WORK INSTRUCTIONS:
Reproduce the listing word for word, starting at the line that contains "Given: Click the VLF Spectra title text" and stopping after its last line. Omit the pictures.

SUPPLIED DATA:
_ _ _ _ _
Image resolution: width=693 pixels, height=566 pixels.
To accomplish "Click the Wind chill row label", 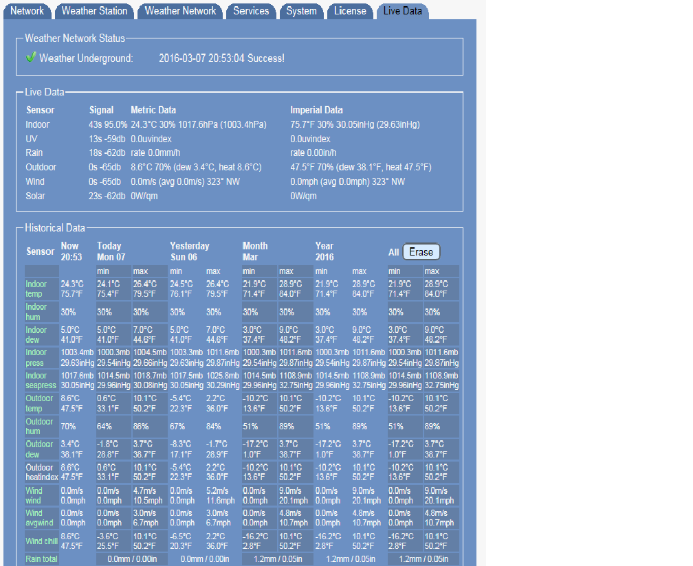I will (41, 541).
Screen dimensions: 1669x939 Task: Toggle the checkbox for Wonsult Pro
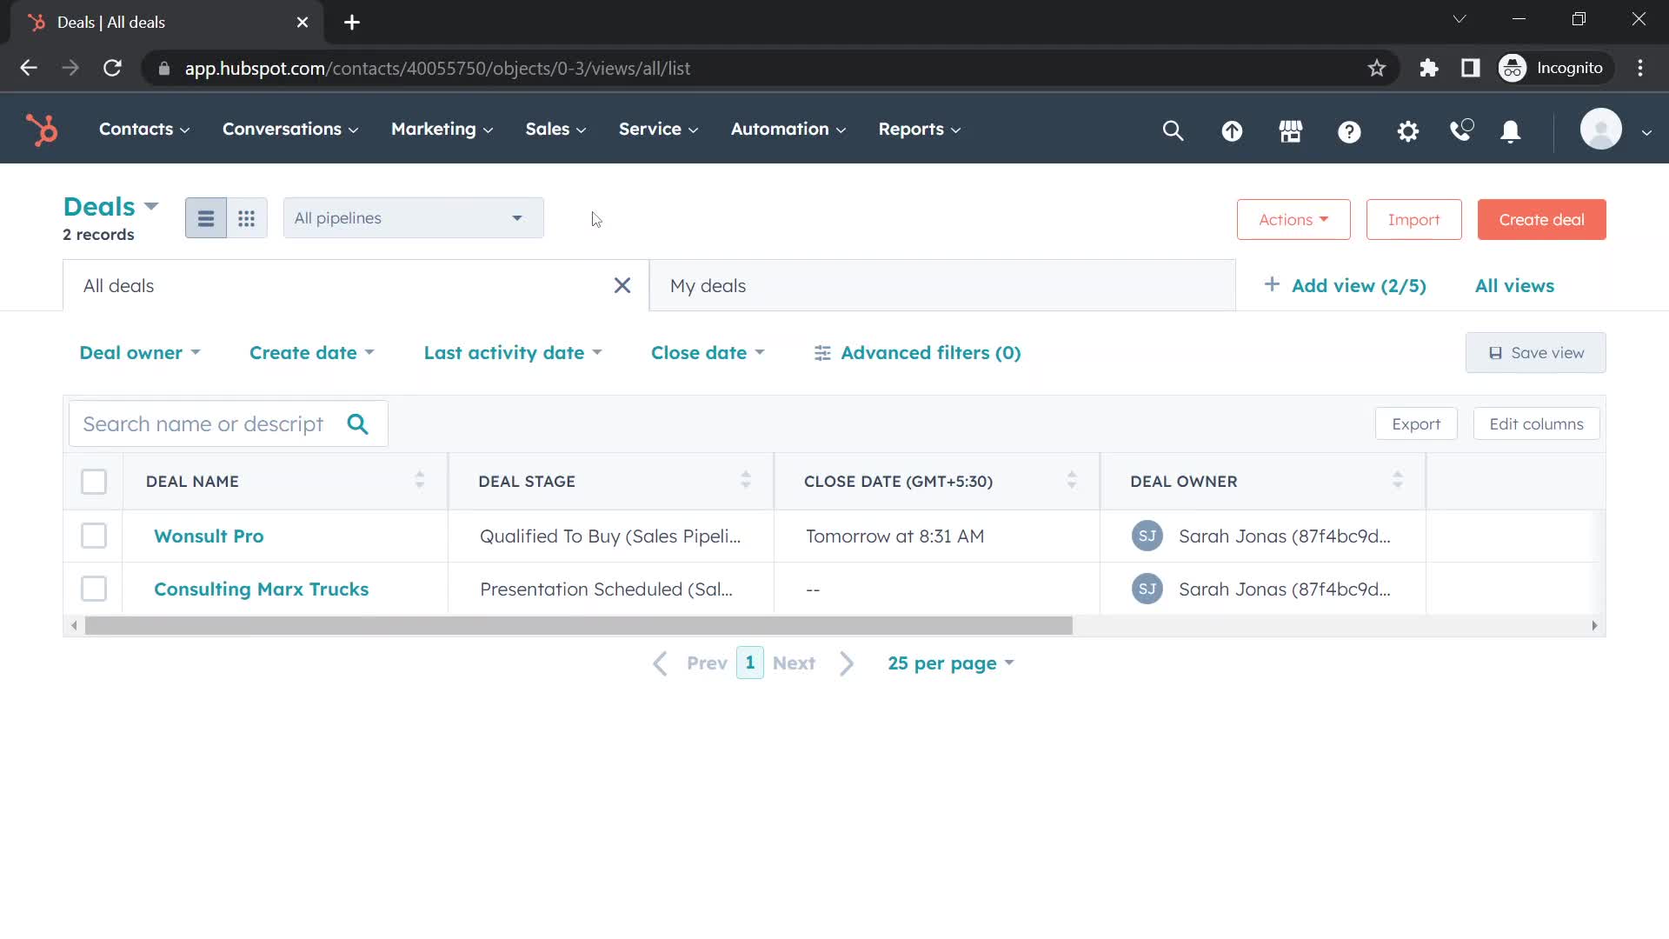click(93, 536)
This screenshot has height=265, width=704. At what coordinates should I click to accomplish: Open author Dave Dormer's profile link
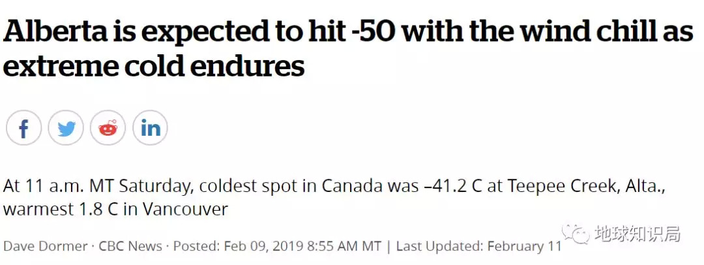click(46, 246)

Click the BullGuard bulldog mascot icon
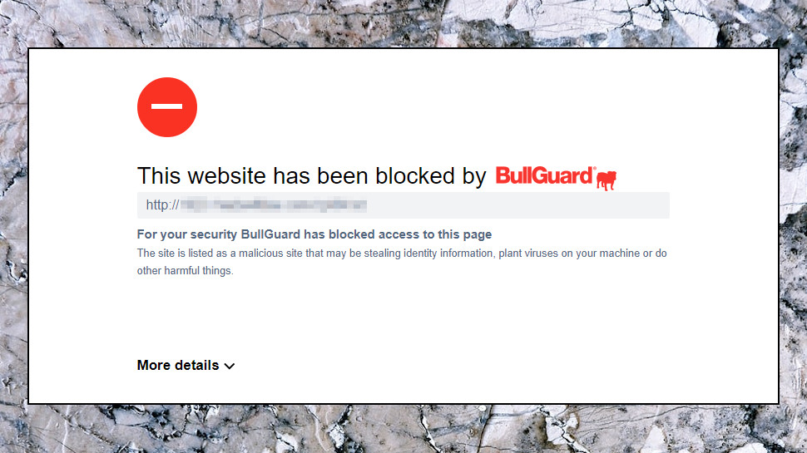(x=606, y=180)
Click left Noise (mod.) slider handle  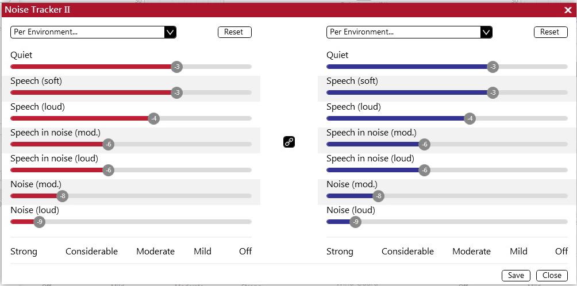(63, 196)

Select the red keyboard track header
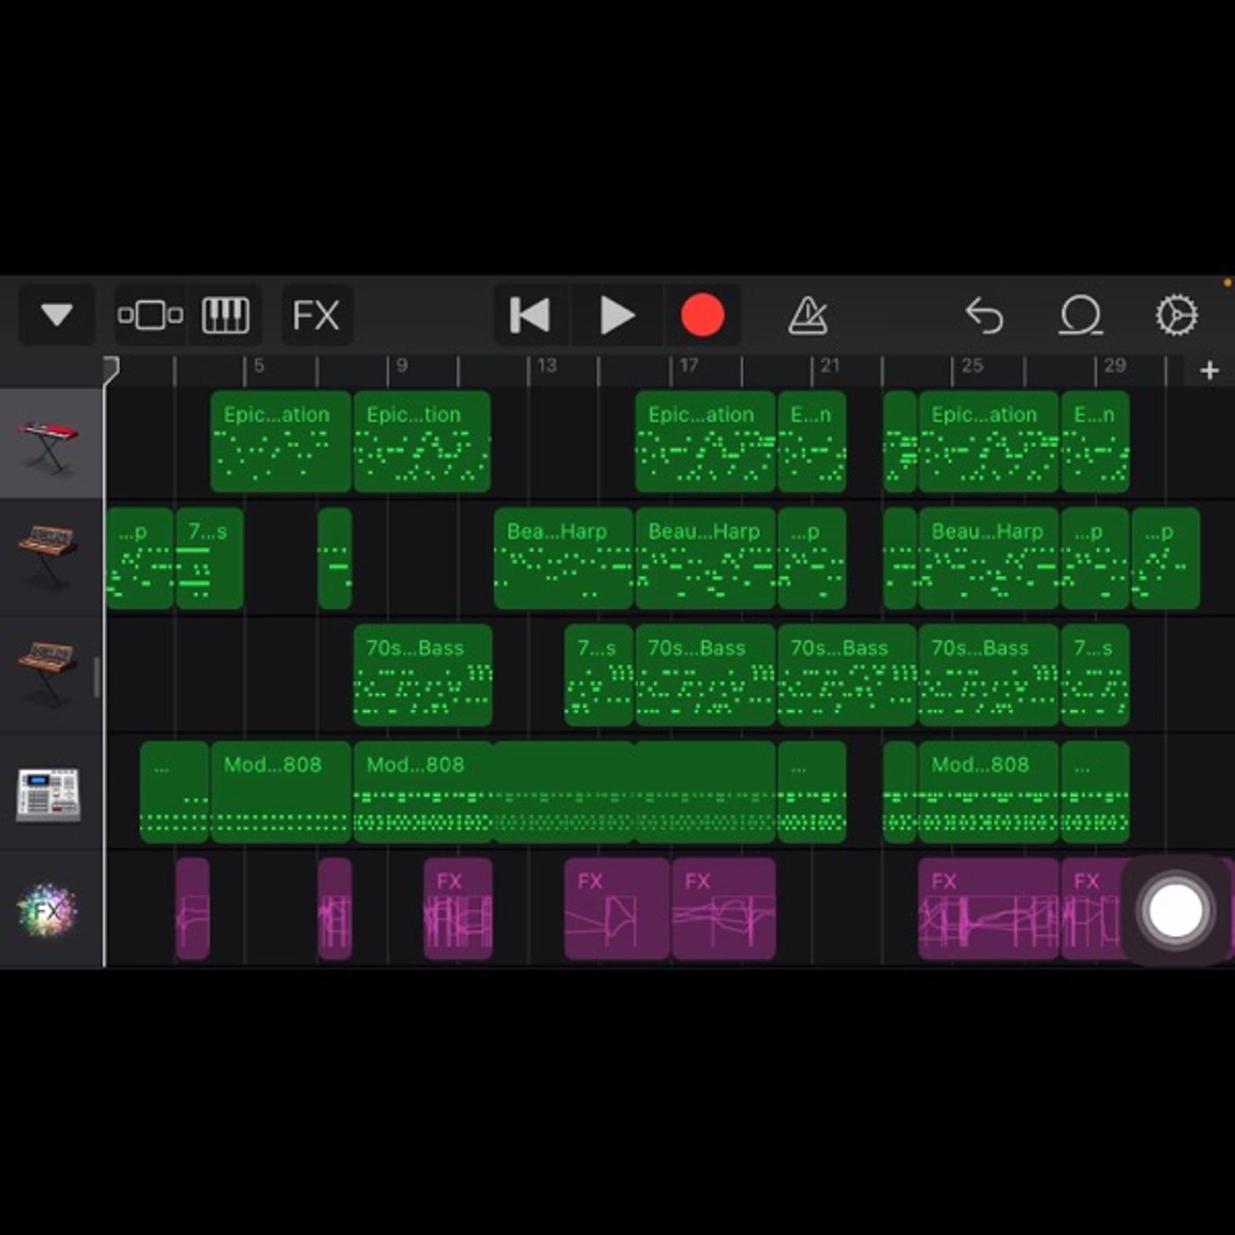pyautogui.click(x=51, y=444)
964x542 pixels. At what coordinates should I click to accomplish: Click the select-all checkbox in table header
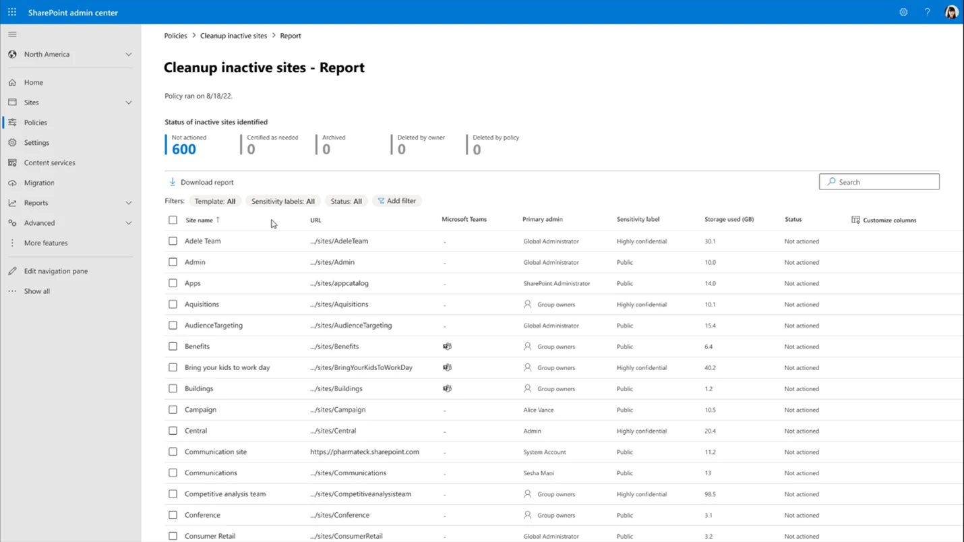(x=173, y=220)
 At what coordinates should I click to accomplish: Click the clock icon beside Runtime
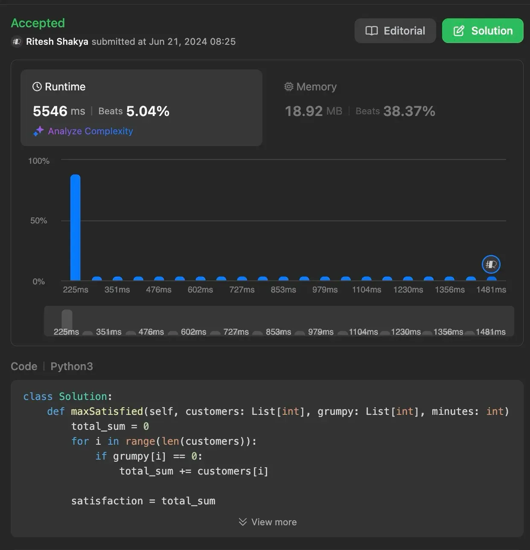37,87
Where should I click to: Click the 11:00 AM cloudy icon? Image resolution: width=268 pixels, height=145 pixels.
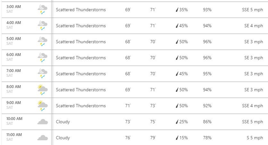(42, 138)
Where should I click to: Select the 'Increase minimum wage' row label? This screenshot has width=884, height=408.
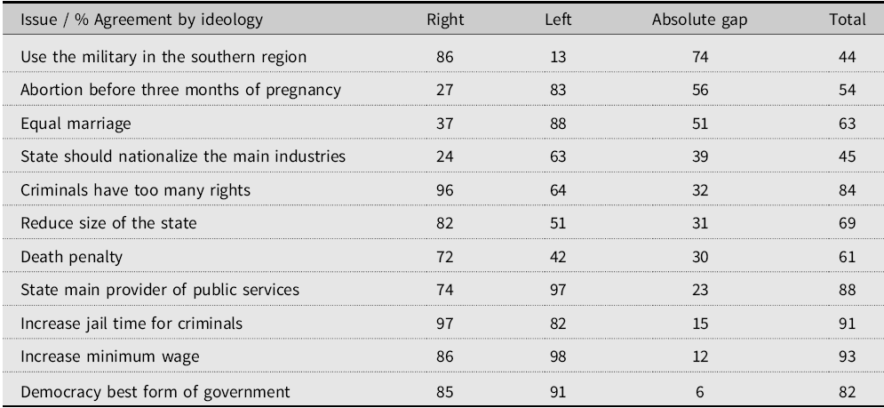(x=109, y=356)
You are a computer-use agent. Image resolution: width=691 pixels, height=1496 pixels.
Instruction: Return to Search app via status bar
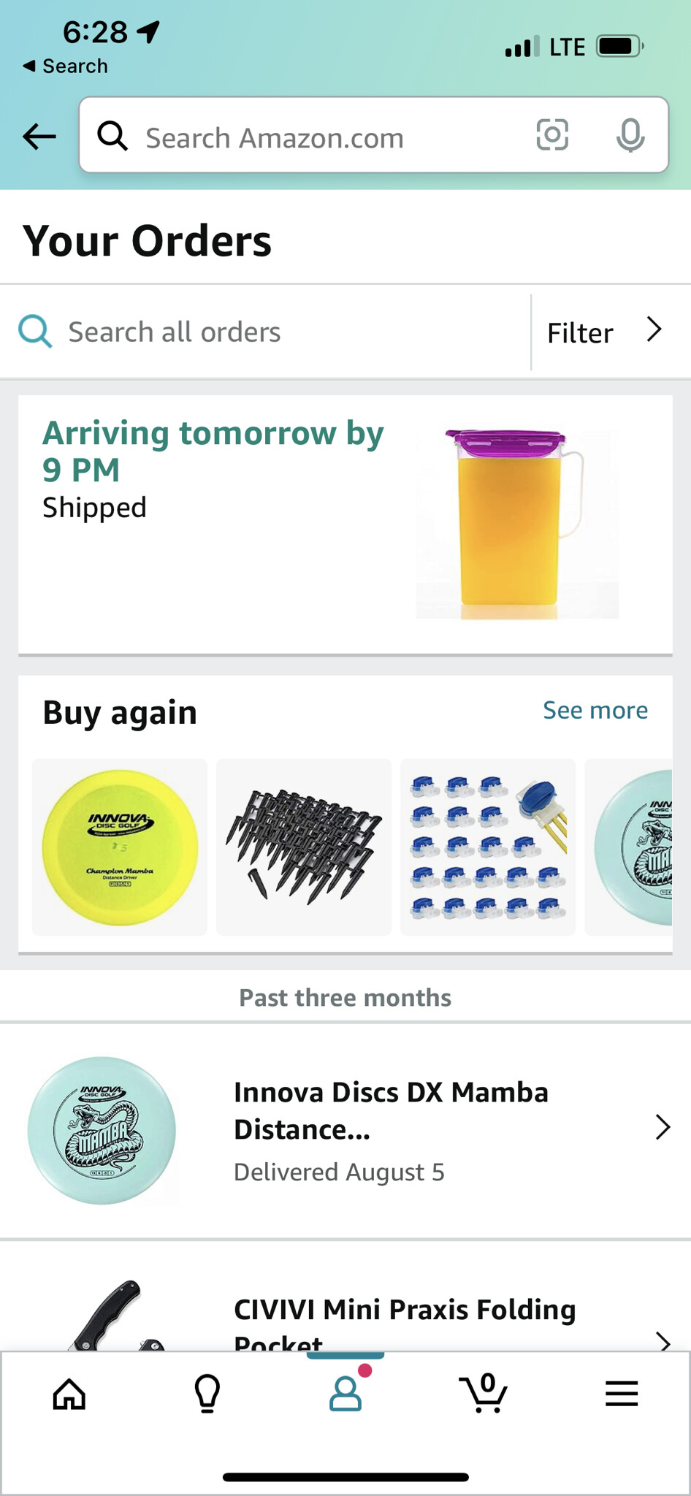[66, 66]
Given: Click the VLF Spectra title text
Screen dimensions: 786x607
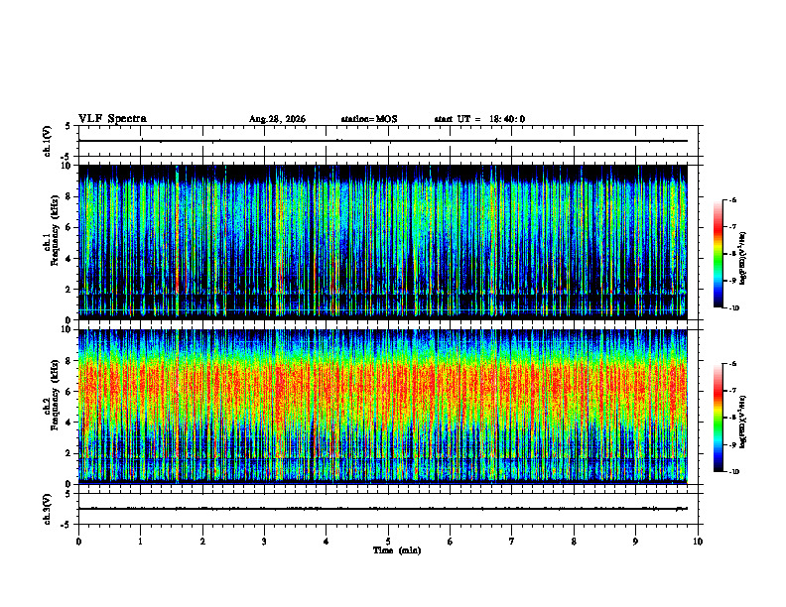Looking at the screenshot, I should point(112,119).
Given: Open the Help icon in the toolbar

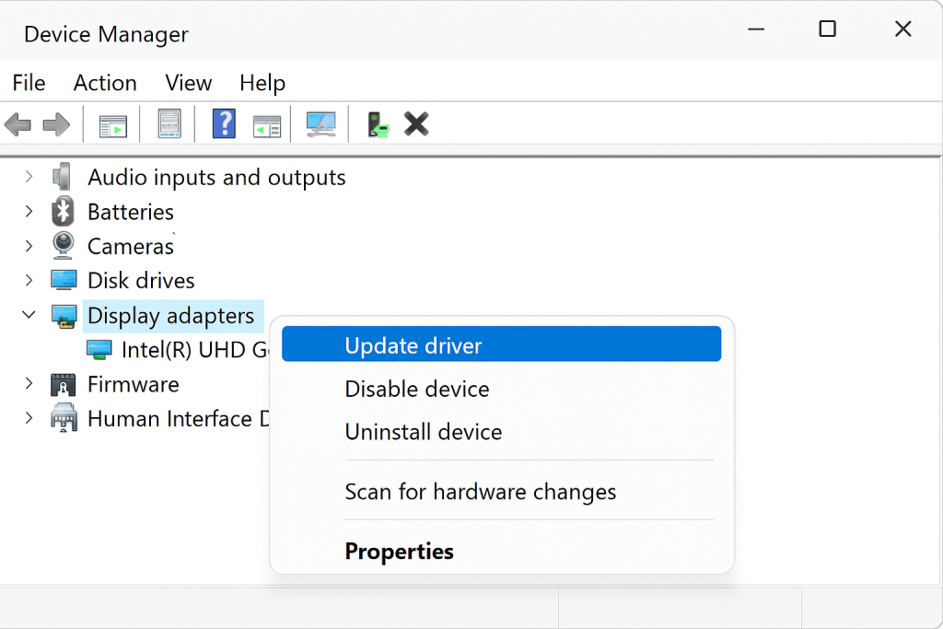Looking at the screenshot, I should (224, 123).
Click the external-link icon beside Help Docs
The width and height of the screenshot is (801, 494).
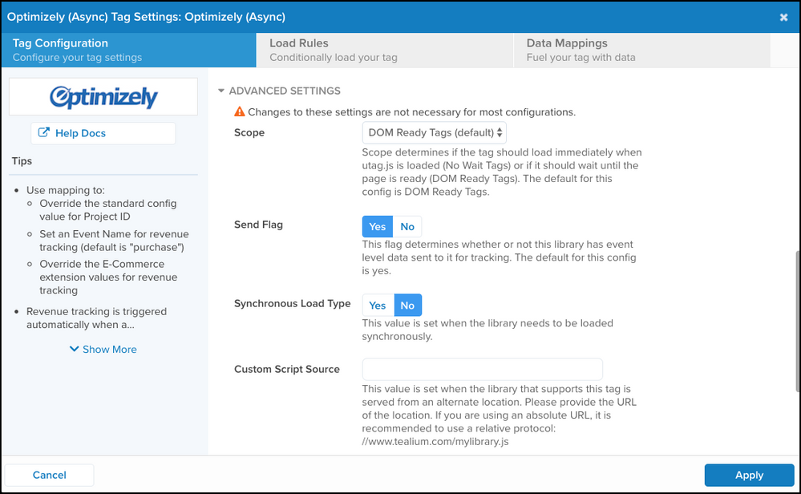pos(44,133)
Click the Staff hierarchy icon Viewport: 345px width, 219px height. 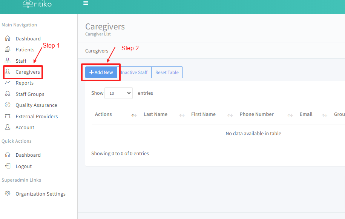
_ _ _ _ _
EXERCISE OUTPUT:
Given: Click the VLF Spectra title text
Screen dimensions: 786x607
Looking at the screenshot, I should point(112,119).
Given: Open the Help icon in the toolbar

Looking at the screenshot, I should (224, 123).
Click the external-link icon beside Help Docs
The width and height of the screenshot is (801, 494).
pos(44,133)
Click the Staff hierarchy icon Viewport: 345px width, 219px height. 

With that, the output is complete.